Peserta pertemuan Insani yang datang dari berbagai desa dan kota sudah hadir, duduk santai di hamparan pasir.

Cak Dil atau Adil Amrullah sebagai pengasuh rubrik Insani bersama saya tadi menemani teman-teman Insani blusukan atau rambling melewati jalan kampung dari gedung pertemuan Aisyiyah Kebohan masuk kampung Trunojayan, melewati depan Ndalem Sopingen, sampai barat rumah Kang Habib Chirzin belok kanan masuk lorong terus ke barat lewat depan kebun pisang dan rumah kuno yang pendapanya kurang terawat, lewat belakang bekas rumah juragan batik dan kelihatan tempayan raksasa berjejer tempat mencelup kain batik untuk membersihkan lilin pada kain. Lewat depan pendapa milik keluarga Mbah Anwar utara di dekat Masjid Perak.
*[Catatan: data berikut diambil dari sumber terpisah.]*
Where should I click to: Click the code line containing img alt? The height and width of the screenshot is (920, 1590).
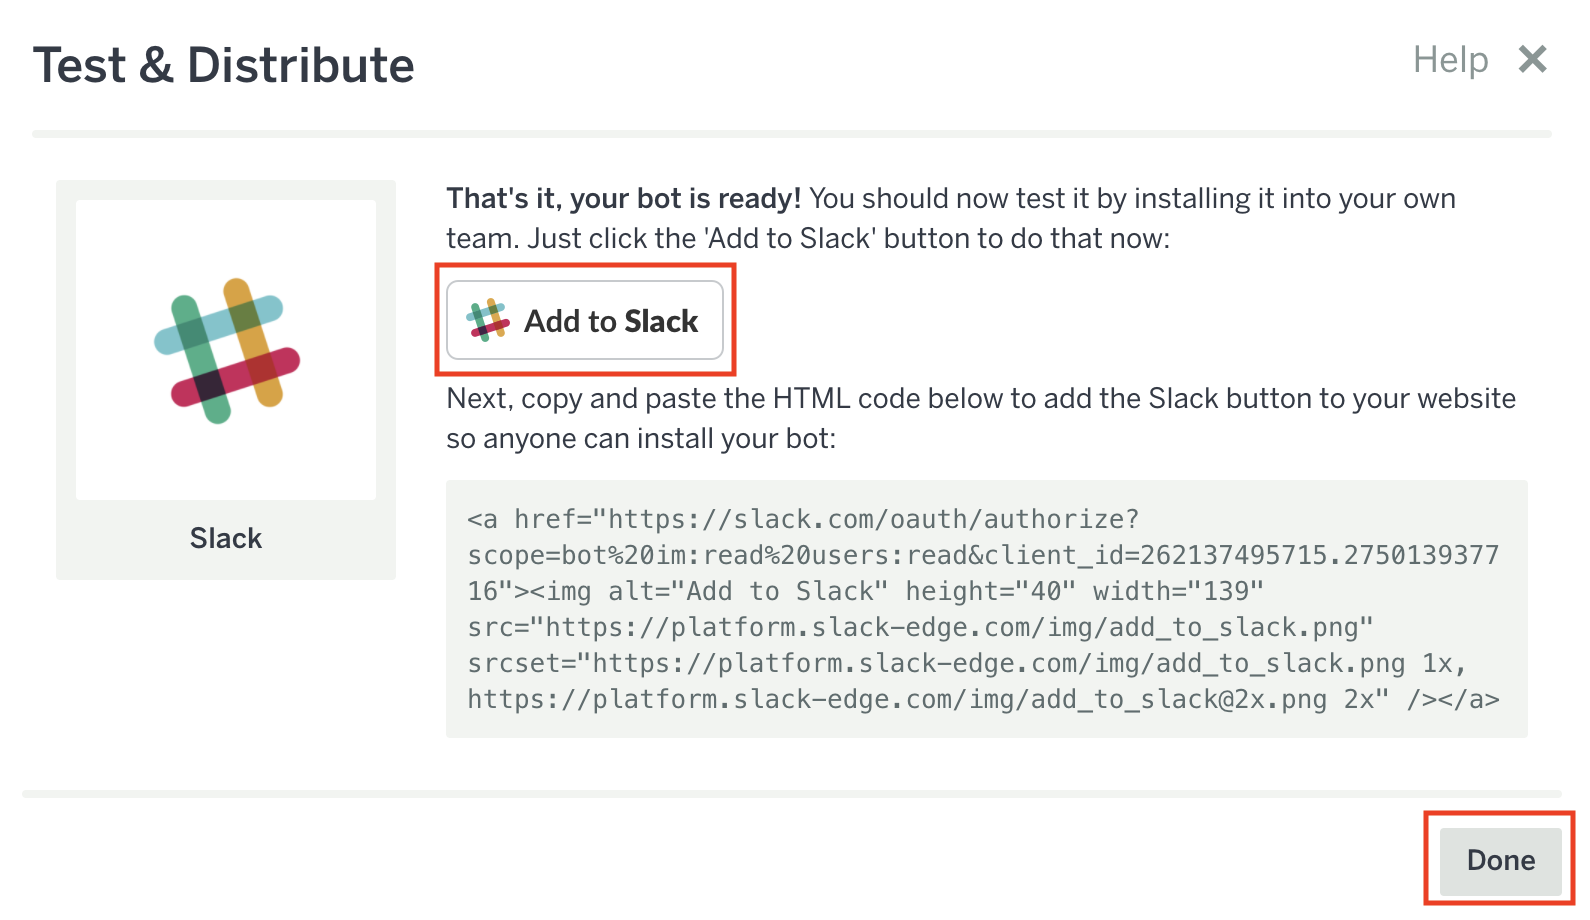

Di utara masjid ada kompleks sekolah Muhammadiyah, SD dan SMP. Di tempat ini saya selama tiga tahun, dari kelas empat sampai kelas enam bersekolah di sini lengkap dengan suka dan dukanya. Di tempat ini pula kalau siang sampai sore, pada tahun-tahun pasca tragedi politik 1965 saya dan anak-anak dari berbagai kampung Kotagede mengikuti Diniyah Course yang materi pelajarannya berbeda dengan di sekolah. Lebih segar, lebih mencerdaskan dan lebih asyik bagi anak anak. Anak-anak Muhamadiyah ini diajari ngaji qiroah surat-surat pendek.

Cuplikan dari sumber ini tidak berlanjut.